═══ Available data ═══

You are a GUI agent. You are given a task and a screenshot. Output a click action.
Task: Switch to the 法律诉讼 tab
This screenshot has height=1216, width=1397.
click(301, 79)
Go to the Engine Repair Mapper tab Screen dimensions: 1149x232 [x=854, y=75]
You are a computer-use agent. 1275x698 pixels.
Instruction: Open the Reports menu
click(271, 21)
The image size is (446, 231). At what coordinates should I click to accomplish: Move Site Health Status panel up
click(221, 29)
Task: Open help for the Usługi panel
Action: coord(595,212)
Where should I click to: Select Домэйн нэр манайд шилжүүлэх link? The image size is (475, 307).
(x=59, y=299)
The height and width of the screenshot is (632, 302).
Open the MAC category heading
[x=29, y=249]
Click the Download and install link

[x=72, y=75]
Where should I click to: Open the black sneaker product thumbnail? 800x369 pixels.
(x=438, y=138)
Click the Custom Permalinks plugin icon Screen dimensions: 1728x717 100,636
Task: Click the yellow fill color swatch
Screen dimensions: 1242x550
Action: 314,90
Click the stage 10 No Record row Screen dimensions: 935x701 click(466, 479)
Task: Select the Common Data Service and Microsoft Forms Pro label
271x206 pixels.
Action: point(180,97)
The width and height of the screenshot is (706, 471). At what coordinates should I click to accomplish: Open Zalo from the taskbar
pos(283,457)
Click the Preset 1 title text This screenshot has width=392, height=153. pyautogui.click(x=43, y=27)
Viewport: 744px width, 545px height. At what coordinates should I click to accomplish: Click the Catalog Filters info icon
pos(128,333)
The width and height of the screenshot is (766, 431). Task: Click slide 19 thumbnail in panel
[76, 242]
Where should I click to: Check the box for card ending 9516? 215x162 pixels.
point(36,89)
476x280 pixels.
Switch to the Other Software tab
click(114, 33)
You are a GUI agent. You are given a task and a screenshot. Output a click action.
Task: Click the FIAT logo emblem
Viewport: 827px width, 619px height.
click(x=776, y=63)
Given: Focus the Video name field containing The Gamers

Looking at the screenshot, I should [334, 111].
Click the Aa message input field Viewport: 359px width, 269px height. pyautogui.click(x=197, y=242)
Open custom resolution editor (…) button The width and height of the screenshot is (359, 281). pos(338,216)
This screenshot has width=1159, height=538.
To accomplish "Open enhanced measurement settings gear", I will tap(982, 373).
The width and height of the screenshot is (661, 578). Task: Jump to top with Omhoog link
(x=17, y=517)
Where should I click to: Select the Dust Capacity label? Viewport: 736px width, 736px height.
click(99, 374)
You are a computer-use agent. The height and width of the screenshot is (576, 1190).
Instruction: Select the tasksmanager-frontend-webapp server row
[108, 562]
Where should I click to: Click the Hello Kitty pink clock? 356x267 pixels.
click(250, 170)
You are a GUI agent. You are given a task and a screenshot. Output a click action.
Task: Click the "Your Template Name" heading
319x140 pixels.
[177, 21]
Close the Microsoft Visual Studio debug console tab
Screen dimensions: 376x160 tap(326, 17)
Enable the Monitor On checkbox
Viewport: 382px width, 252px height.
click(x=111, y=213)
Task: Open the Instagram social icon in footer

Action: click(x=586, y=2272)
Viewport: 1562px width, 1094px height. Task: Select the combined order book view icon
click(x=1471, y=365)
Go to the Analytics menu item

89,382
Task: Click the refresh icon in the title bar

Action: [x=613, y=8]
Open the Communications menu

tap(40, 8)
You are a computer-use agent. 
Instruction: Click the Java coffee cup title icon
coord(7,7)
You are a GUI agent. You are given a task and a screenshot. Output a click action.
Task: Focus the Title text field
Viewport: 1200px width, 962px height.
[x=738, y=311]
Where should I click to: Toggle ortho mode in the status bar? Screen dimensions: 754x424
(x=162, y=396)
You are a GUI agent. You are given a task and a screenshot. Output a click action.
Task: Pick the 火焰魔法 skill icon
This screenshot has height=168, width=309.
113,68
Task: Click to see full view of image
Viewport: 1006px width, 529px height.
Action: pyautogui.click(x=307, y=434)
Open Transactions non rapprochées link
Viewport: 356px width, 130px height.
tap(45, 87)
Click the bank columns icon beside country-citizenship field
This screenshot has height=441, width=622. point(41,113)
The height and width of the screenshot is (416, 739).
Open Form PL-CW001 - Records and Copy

═══

:: Exercise brief ::
Extract each record, keeping it identical to the original.

:: Written response ::
You are a GUI agent. You are given a task and a screenshot. Output a click action.
Task: Switch to the 法律诉讼 tab
This screenshot has height=1216, width=1397.
click(301, 79)
Go to the Engine Repair Mapper tab Screen dimensions: 1149x232 [x=854, y=75]
You are a computer-use agent. 1275x698 pixels.
Instruction: Open the Reports menu
click(271, 21)
The image size is (446, 231). At what coordinates should I click to accomplish: Move Site Health Status panel up
click(221, 29)
Task: Open help for the Usługi panel
Action: coord(595,212)
Where should I click to: Select Домэйн нэр манайд шилжүүлэх link? The image size is (475, 307).
(x=59, y=299)
The height and width of the screenshot is (632, 302).
Open the MAC category heading
[x=29, y=249]
Click the Download and install link

[x=72, y=75]
Where should I click to: Open the black sneaker product thumbnail? 800x369 pixels.
(x=438, y=138)
Click the Custom Permalinks plugin icon Screen dimensions: 1728x717 100,636
Task: Click the yellow fill color swatch
Screen dimensions: 1242x550
Action: 314,90
Click the stage 10 No Record row Screen dimensions: 935x701 click(466, 479)
Task: Select the Common Data Service and Microsoft Forms Pro label
271x206 pixels.
Action: point(180,97)
The width and height of the screenshot is (706, 471). At what coordinates should I click to accomplish: Open Zalo from the taskbar
pos(283,457)
Click the Preset 1 title text This screenshot has width=392, height=153. pyautogui.click(x=43, y=27)
Viewport: 744px width, 545px height. At what coordinates should I click to accomplish: Click the Catalog Filters info icon
pos(128,333)
The width and height of the screenshot is (766, 431). Task: Click slide 19 thumbnail in panel
[76, 242]
Where should I click to: Check the box for card ending 9516? 215x162 pixels.
point(36,89)
476x280 pixels.
Switch to the Other Software tab
click(114, 33)
You are a GUI agent. You are given a task and a screenshot. Output a click action.
Task: Click the FIAT logo emblem
Viewport: 827px width, 619px height.
click(x=776, y=63)
Given: Focus the Video name field containing The Gamers

Looking at the screenshot, I should [334, 111].
Click the Aa message input field Viewport: 359px width, 269px height. pyautogui.click(x=197, y=242)
Open custom resolution editor (…) button The width and height of the screenshot is (359, 281). pos(338,216)
This screenshot has width=1159, height=538.
To accomplish "Open enhanced measurement settings gear", I will tap(982, 373).
The width and height of the screenshot is (661, 578). Task: Jump to top with Omhoog link
(x=17, y=517)
Where should I click to: Select the Dust Capacity label? Viewport: 736px width, 736px height.
click(99, 374)
You are a computer-use agent. The height and width of the screenshot is (576, 1190).
Instruction: Select the tasksmanager-frontend-webapp server row
[108, 562]
Where should I click to: Click the Hello Kitty pink clock? 356x267 pixels.
click(250, 170)
You are a GUI agent. You are given a task and a screenshot. Output a click action.
Task: Click the "Your Template Name" heading
319x140 pixels.
[177, 21]
Close the Microsoft Visual Studio debug console tab
Screen dimensions: 376x160 tap(326, 17)
Enable the Monitor On checkbox
Viewport: 382px width, 252px height.
click(x=111, y=213)
Task: Open the Instagram social icon in footer

Action: click(x=586, y=2272)
Viewport: 1562px width, 1094px height. Task: Select the combined order book view icon
click(x=1471, y=365)
Go to the Analytics menu item

89,382
Task: Click the refresh icon in the title bar

Action: [x=613, y=8]
Open the Communications menu

tap(40, 8)
You are a computer-use agent. 
Instruction: Click the Java coffee cup title icon
coord(7,7)
You are a GUI agent. You are given a task and a screenshot. Output a click action.
Task: Focus the Title text field
Viewport: 1200px width, 962px height.
[x=738, y=311]
Where should I click to: Toggle ortho mode in the status bar? Screen dimensions: 754x424
(x=162, y=396)
You are a GUI agent. You are given a task and a screenshot. Output a click action.
Task: Pick the 火焰魔法 skill icon
This screenshot has height=168, width=309.
113,68
Task: Click to see full view of image
Viewport: 1006px width, 529px height.
Action: pyautogui.click(x=307, y=434)
Open Transactions non rapprochées link
Viewport: 356px width, 130px height.
tap(45, 87)
Click the bank columns icon beside country-citizenship field
This screenshot has height=441, width=622. point(41,113)
The height and width of the screenshot is (416, 739).
Open Form PL-CW001 - Records and Copy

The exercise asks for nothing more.